TASK OBJECTIVE>
Set the pictures aside and write down, exactly as they appear, the lines from the one containing "Open the CG42666-RE transcript label" through the end of the material.
[Opening RECORDS SHOWN section]
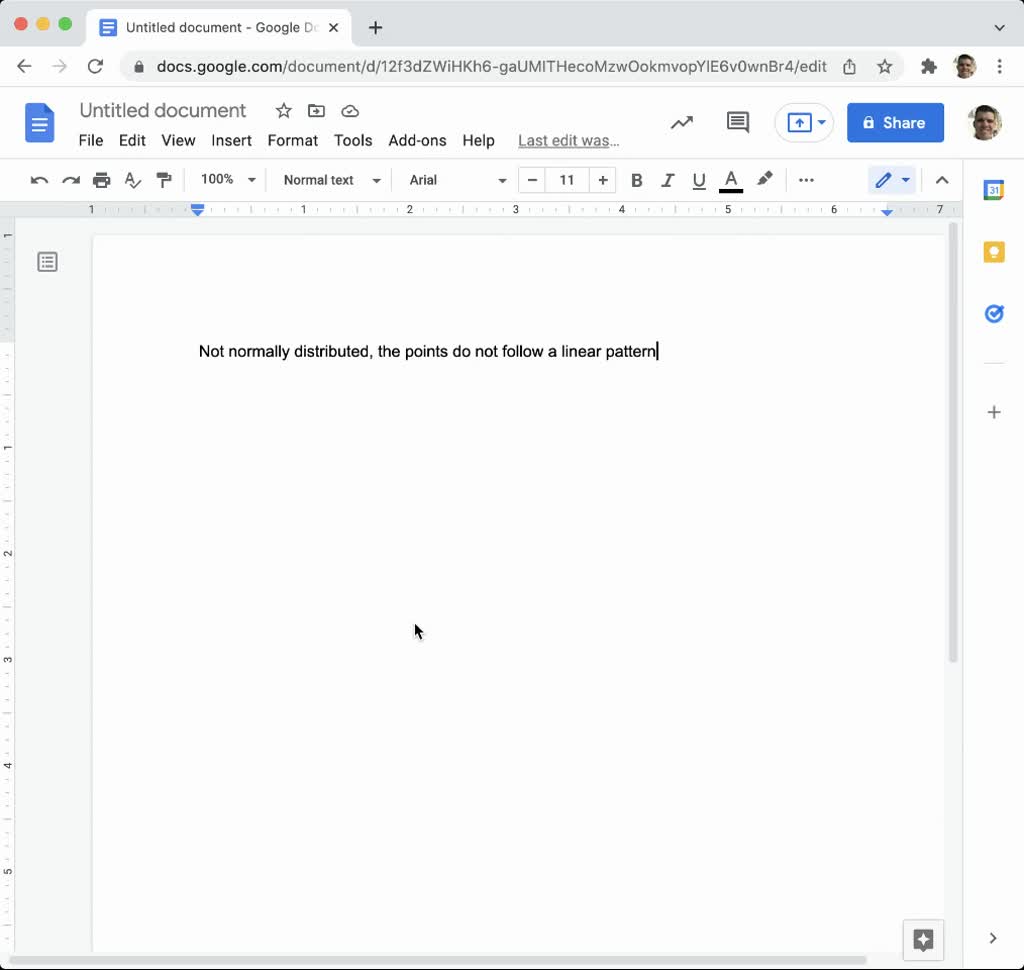The image size is (1024, 970).
Task: Open the Arial font dropdown
Action: pyautogui.click(x=457, y=180)
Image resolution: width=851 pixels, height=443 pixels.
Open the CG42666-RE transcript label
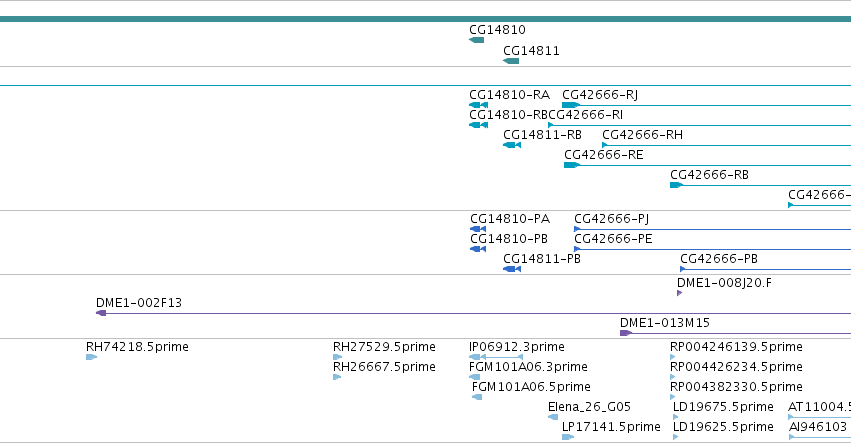[x=604, y=155]
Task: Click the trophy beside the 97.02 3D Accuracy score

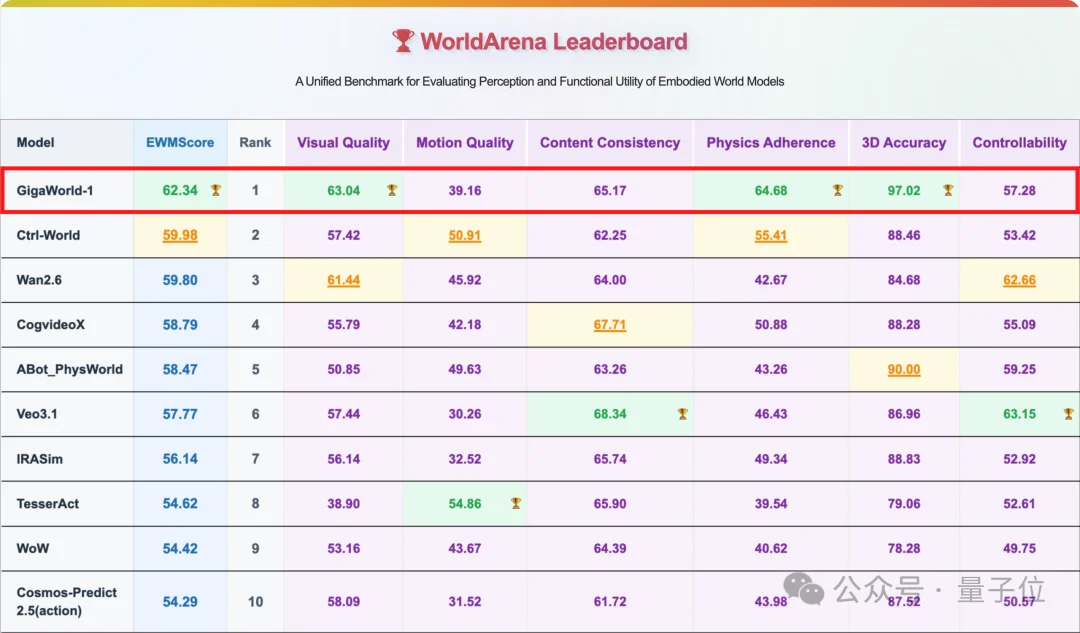Action: (x=948, y=190)
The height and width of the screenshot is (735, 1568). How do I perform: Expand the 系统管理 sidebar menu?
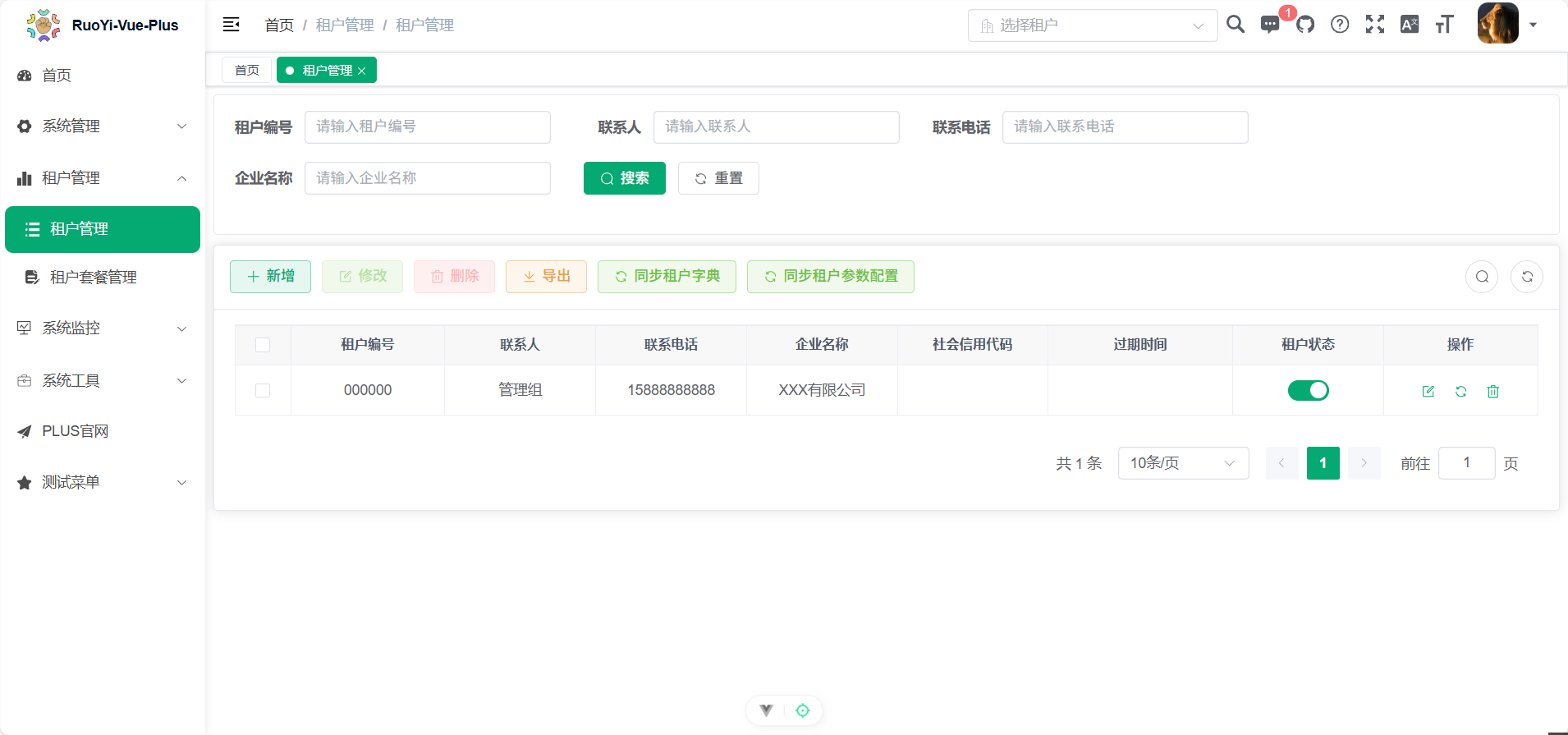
[Closing RECORDS SHOWN section]
PROBLEM SOLUTION>
Open the CG42666-RE transcript label
[x=604, y=155]
Task: Click the trophy beside the 97.02 3D Accuracy score

Action: (x=948, y=190)
The height and width of the screenshot is (735, 1568). How do I perform: Expand the 系统管理 sidebar menu?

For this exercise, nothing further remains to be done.